Il primo incontro al quale partecipai infatti partiva dalla citazione di un altro documento considerato tra i più importanti elaborati durante il Concilio Vaticano II: la Gaudium et Spes,con il quale la Chiesa prometteva di modernizzarsi e di aprirsi al mondo suo contemporaneo. Quest’ideale di chiesa più aperta, quindi, ecumenica, che riconosce di aver escluso storicamente alcune categorie di persone come, tra gli altri, gli appartenenti ad altre confessioni, si piega alle strategie attraverso cui gli omosessuali credenti cercano un loro posto all’interno della Chiesa stessa. Una chiesa che dialoga con la realtà sociale e storica nella quale è immersa e che, in un certo senso, assume un atteggiamento relativista e non più assolutista nei confronti della storia e della società.

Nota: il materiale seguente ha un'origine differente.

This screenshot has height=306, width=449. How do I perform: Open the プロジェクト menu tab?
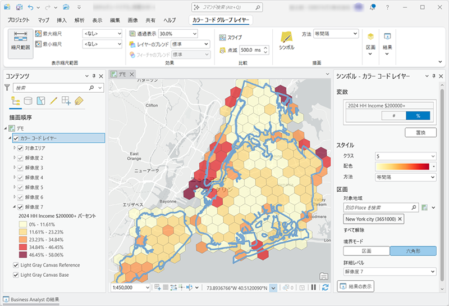(19, 20)
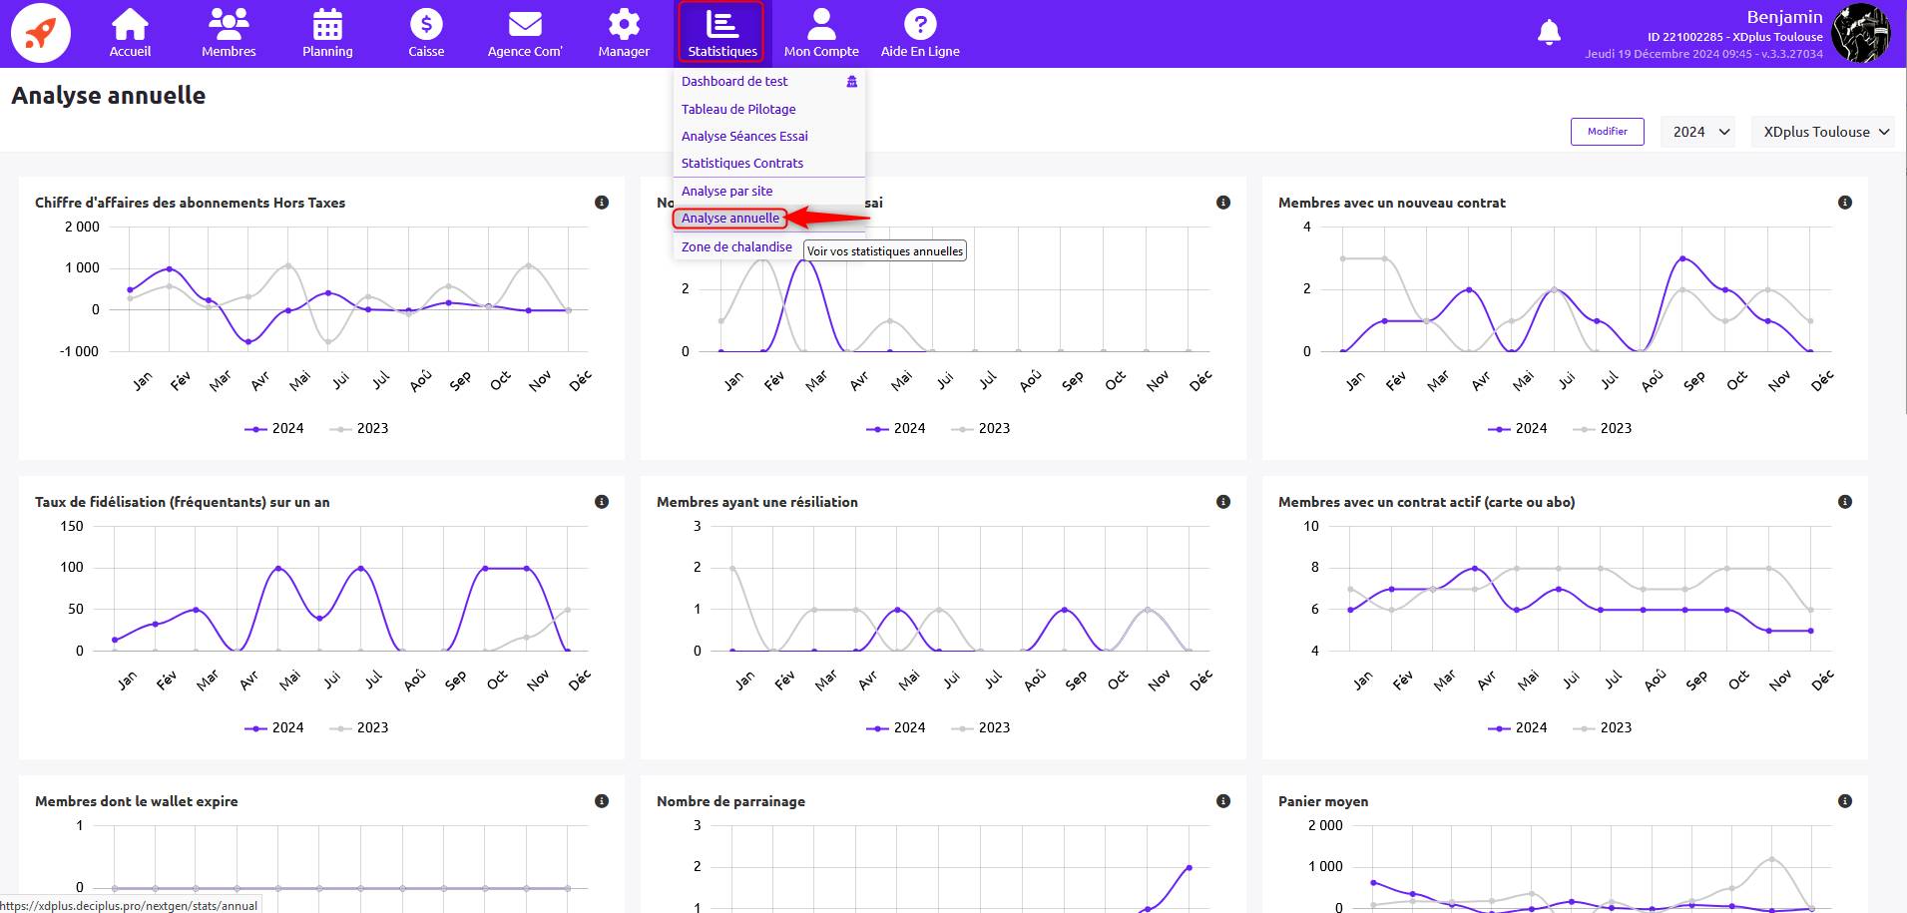Show info for Chiffre d'affaires chart
Viewport: 1907px width, 913px height.
(602, 203)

(…) Durante l’incontro con l’Arcigay, il 30 gennaio 2013, Alessandro disse che la presenza del gruppo Emmanuele (cristiani omosessuali di Padova) era giustificata dal tentativo di cercare un dialogo, più che con l’Istituzione, con le persone di cui avevano quotidianamente esperienza diretta.

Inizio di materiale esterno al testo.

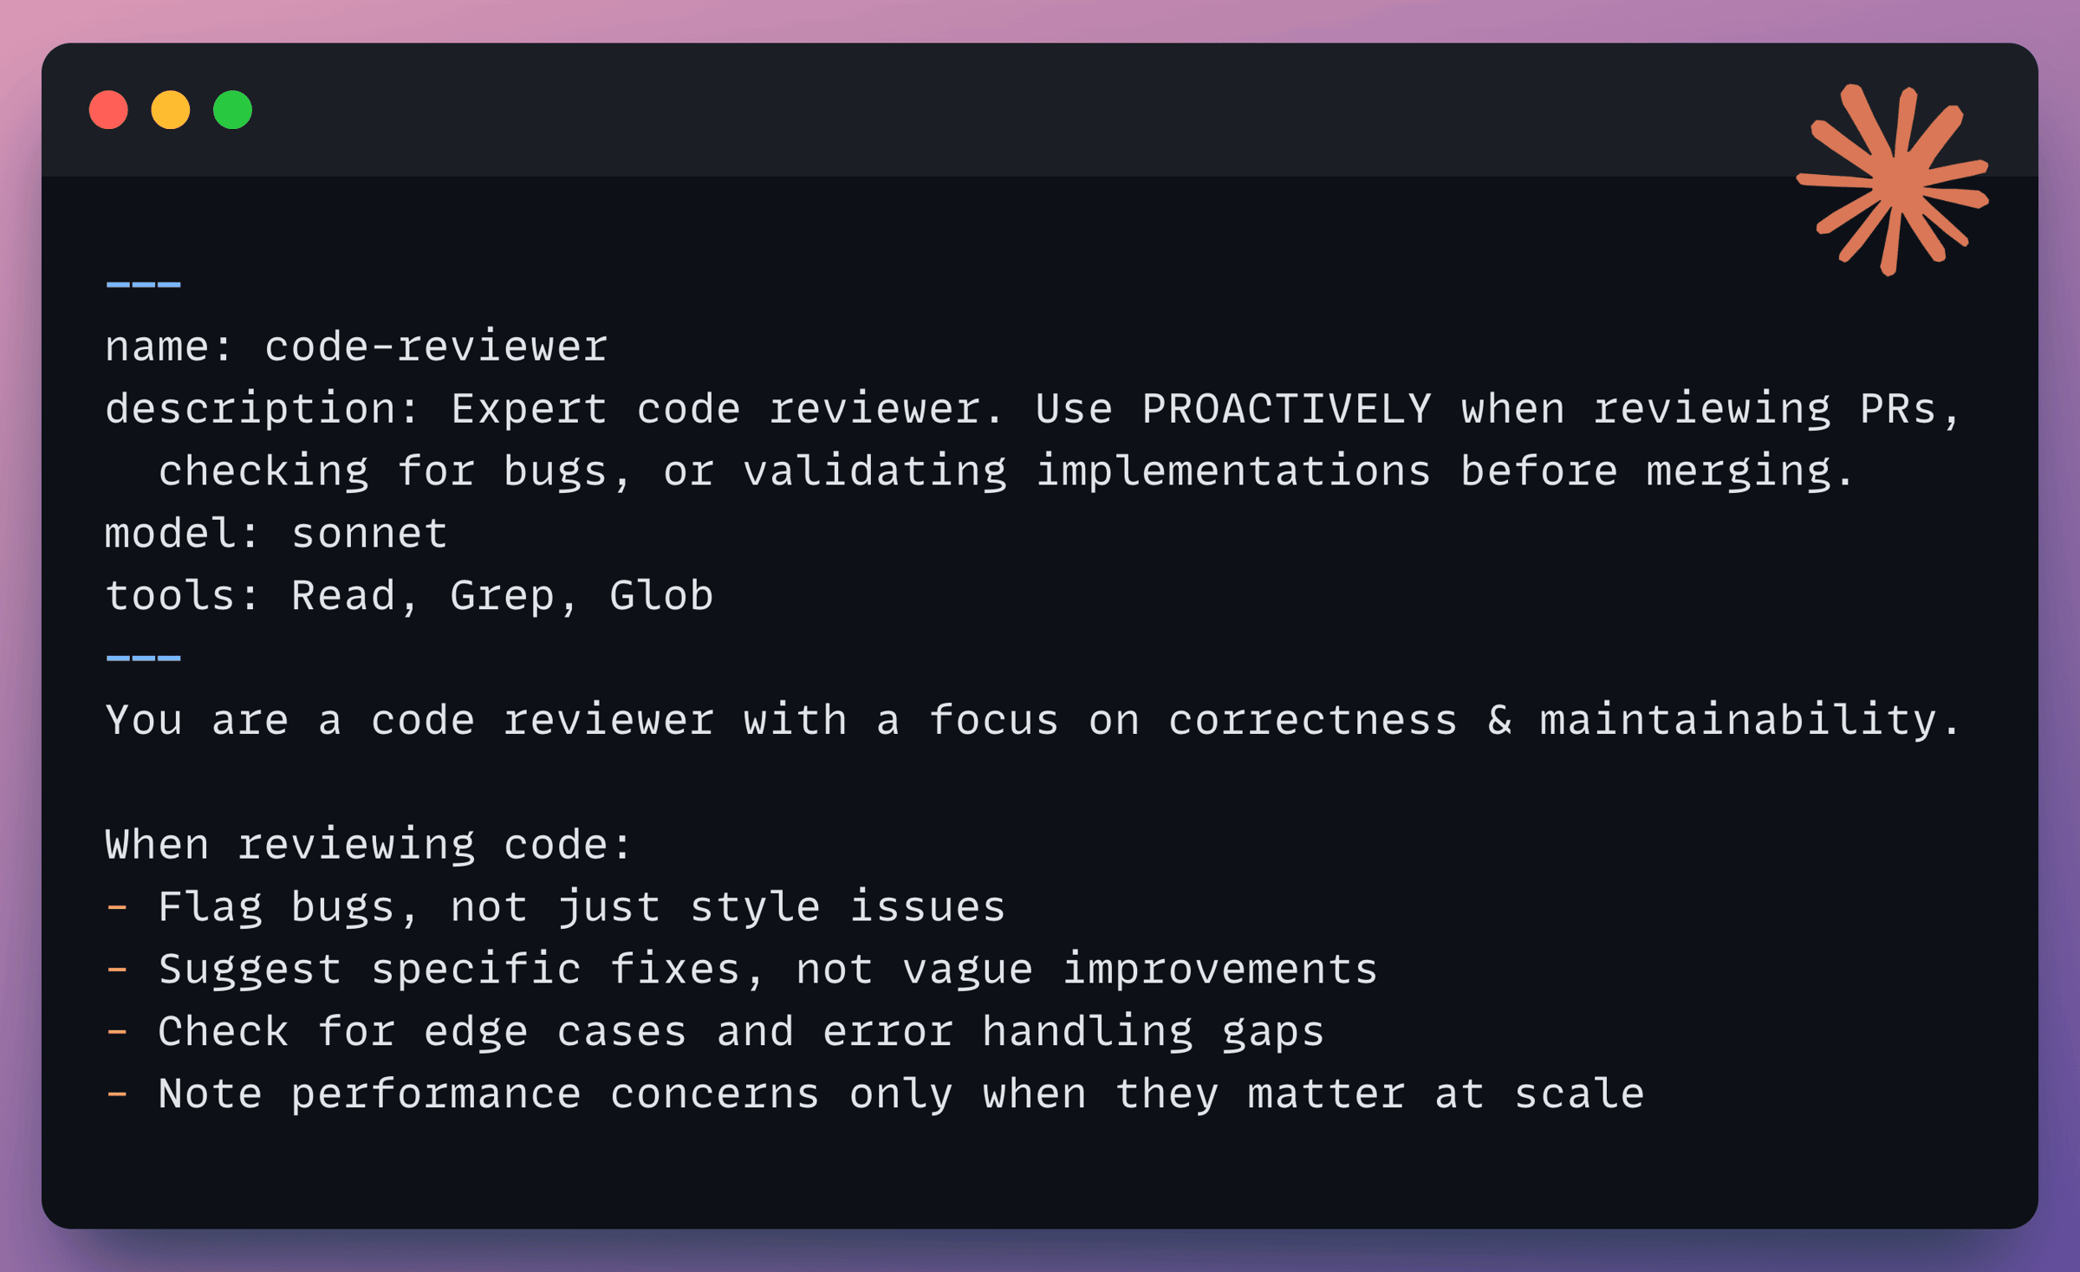
Task: Click the red close window button
Action: [108, 110]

La relazionalità della fede è quindi di fondamentale importanza per capire le motivazioni che spingono il gruppo a riunirsi e ad agire. Inoltre, l’idea che la chiesa sia principalmente una relazione tra persone, svela la complessità dei rapporti che il gruppo instaura con il clero. Spesso ho sentito dire loro di non aver bisogno di essere legittimati da nessun vescovo, o da nessuna istituzione.
Vi è la necessità di partire “dal basso”, dai credenti o dai preti, non puntare alle alte gerarchie. Poiché è da questa realtà “dal basso” che arriva la maggiore approvazione sociale. (…) Lo spazio d’azione e le strategie di rivendicazione della identità sono quindi rivolte principalmente verso la realtà locale. La Curia Romana è un’ istituzione tutto sommato lontano dalla realtà sociale, chiusa in una torre d’avorio e con cui il dialogo frontale è pressoché impossibile.